Exercise instructions: Transcribe the data that follows precisely, omitting nothing.

Source data:
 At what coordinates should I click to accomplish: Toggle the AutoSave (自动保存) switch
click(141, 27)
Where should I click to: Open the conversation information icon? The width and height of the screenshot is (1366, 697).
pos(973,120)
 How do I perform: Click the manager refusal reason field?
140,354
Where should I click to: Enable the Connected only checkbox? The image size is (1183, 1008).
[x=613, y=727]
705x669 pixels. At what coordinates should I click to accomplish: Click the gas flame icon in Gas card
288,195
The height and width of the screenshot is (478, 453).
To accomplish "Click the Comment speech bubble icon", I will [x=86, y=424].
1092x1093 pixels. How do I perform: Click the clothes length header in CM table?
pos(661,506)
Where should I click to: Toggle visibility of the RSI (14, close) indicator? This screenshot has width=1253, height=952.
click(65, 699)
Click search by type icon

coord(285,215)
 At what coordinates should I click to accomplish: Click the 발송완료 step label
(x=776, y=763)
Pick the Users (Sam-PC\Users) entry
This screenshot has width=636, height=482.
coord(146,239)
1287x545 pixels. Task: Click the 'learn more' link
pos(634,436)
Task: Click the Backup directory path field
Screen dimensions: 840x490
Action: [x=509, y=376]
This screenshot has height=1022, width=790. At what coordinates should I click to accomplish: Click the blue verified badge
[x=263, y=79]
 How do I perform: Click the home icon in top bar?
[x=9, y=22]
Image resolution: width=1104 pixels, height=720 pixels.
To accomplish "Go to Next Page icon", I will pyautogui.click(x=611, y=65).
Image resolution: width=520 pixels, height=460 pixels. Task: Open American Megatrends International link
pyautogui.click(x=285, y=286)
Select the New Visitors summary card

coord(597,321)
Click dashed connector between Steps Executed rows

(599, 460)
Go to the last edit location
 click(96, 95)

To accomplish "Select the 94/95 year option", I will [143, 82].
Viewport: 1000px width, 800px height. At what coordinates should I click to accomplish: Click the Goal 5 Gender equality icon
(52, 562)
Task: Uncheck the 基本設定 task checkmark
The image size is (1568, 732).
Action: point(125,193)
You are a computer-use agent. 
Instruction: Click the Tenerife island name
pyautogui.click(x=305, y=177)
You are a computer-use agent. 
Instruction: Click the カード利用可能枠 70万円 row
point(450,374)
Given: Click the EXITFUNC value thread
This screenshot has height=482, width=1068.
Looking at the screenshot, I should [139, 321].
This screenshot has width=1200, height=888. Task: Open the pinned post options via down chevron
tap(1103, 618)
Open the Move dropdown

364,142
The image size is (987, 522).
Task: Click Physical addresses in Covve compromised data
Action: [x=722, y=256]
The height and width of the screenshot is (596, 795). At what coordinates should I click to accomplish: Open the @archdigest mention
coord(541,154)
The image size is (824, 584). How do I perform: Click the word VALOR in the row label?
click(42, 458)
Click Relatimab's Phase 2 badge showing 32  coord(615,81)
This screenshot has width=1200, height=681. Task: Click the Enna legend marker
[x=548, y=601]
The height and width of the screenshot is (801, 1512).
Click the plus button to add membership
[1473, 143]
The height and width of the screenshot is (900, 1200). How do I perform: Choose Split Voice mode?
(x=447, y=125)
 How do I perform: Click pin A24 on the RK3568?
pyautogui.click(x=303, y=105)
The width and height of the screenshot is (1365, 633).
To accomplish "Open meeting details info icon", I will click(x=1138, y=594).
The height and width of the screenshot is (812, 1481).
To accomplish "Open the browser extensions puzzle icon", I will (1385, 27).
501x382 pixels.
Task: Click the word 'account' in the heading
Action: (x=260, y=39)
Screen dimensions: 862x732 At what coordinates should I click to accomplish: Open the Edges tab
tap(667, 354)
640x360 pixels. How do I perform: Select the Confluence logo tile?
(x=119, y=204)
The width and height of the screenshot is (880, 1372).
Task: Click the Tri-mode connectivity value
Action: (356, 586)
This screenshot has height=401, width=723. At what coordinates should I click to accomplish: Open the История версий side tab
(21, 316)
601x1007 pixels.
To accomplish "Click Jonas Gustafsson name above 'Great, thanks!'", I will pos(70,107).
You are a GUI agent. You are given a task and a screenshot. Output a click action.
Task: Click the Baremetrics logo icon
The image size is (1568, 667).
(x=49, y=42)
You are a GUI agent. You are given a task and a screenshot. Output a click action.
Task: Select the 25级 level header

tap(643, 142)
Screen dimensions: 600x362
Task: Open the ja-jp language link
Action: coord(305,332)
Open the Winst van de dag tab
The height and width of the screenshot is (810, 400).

Task response:
 At what coordinates should I click to accomplish: Toggle the AutoSave (自动保存) switch
click(141, 27)
Where should I click to: Open the conversation information icon? The width and height of the screenshot is (1366, 697).
pos(973,120)
 How do I perform: Click the manager refusal reason field?
140,354
Where should I click to: Enable the Connected only checkbox? The image size is (1183, 1008).
[x=613, y=727]
705x669 pixels. At what coordinates should I click to accomplish: Click the gas flame icon in Gas card
288,195
The height and width of the screenshot is (478, 453).
To accomplish "Click the Comment speech bubble icon", I will [x=86, y=424].
1092x1093 pixels. How do I perform: Click the clothes length header in CM table?
pos(661,506)
Where should I click to: Toggle visibility of the RSI (14, close) indicator? This screenshot has width=1253, height=952.
click(65, 699)
Click search by type icon

coord(285,215)
 At what coordinates should I click to accomplish: Click the 발송완료 step label
(x=776, y=763)
Pick the Users (Sam-PC\Users) entry
This screenshot has width=636, height=482.
coord(146,239)
1287x545 pixels. Task: Click the 'learn more' link
pos(634,436)
Task: Click the Backup directory path field
Screen dimensions: 840x490
Action: [x=509, y=376]
This screenshot has height=1022, width=790. At what coordinates should I click to accomplish: Click the blue verified badge
[x=263, y=79]
 How do I perform: Click the home icon in top bar?
[x=9, y=22]
Image resolution: width=1104 pixels, height=720 pixels.
To accomplish "Go to Next Page icon", I will pyautogui.click(x=611, y=65).
Image resolution: width=520 pixels, height=460 pixels. Task: Open American Megatrends International link
pyautogui.click(x=285, y=286)
Select the New Visitors summary card

coord(597,321)
Click dashed connector between Steps Executed rows

(599, 460)
Go to the last edit location
 click(96, 95)

To accomplish "Select the 94/95 year option", I will [143, 82].
Viewport: 1000px width, 800px height. At what coordinates should I click to accomplish: Click the Goal 5 Gender equality icon
(52, 562)
Task: Uncheck the 基本設定 task checkmark
The image size is (1568, 732).
Action: point(125,193)
You are a computer-use agent. 
Instruction: Click the Tenerife island name
pyautogui.click(x=305, y=177)
You are a computer-use agent. 
Instruction: Click the カード利用可能枠 70万円 row
point(450,374)
Given: Click the EXITFUNC value thread
This screenshot has height=482, width=1068.
Looking at the screenshot, I should [139, 321].
This screenshot has width=1200, height=888. Task: Open the pinned post options via down chevron
tap(1103, 618)
Open the Move dropdown

364,142
The image size is (987, 522).
Task: Click Physical addresses in Covve compromised data
Action: [x=722, y=256]
The height and width of the screenshot is (596, 795). At what coordinates should I click to accomplish: Open the @archdigest mention
coord(541,154)
The image size is (824, 584). How do I perform: Click the word VALOR in the row label?
click(42, 458)
Click Relatimab's Phase 2 badge showing 32  coord(615,81)
This screenshot has width=1200, height=681. Task: Click the Enna legend marker
[x=548, y=601]
The height and width of the screenshot is (801, 1512).
Click the plus button to add membership
[1473, 143]
The height and width of the screenshot is (900, 1200). How do I perform: Choose Split Voice mode?
(x=447, y=125)
 How do I perform: Click pin A24 on the RK3568?
pyautogui.click(x=303, y=105)
The width and height of the screenshot is (1365, 633).
To accomplish "Open meeting details info icon", I will click(x=1138, y=594).
The height and width of the screenshot is (812, 1481).
To accomplish "Open the browser extensions puzzle icon", I will (1385, 27).
501x382 pixels.
Task: Click the word 'account' in the heading
Action: (x=260, y=39)
Screen dimensions: 862x732 At what coordinates should I click to accomplish: Open the Edges tab
tap(667, 354)
640x360 pixels. How do I perform: Select the Confluence logo tile?
(x=119, y=204)
The width and height of the screenshot is (880, 1372).
Task: Click the Tri-mode connectivity value
Action: (356, 586)
This screenshot has height=401, width=723. At what coordinates should I click to accomplish: Open the История версий side tab
(21, 316)
601x1007 pixels.
To accomplish "Click Jonas Gustafsson name above 'Great, thanks!'", I will pos(70,107).
You are a GUI agent. You are given a task and a screenshot. Output a click action.
Task: Click the Baremetrics logo icon
The image size is (1568, 667).
(x=49, y=42)
You are a GUI agent. You are given a task and a screenshot. Output a click action.
Task: Select the 25级 level header

tap(643, 142)
Screen dimensions: 600x362
Task: Open the ja-jp language link
Action: coord(305,332)
Open the Winst van de dag tab
The height and width of the screenshot is (810, 400).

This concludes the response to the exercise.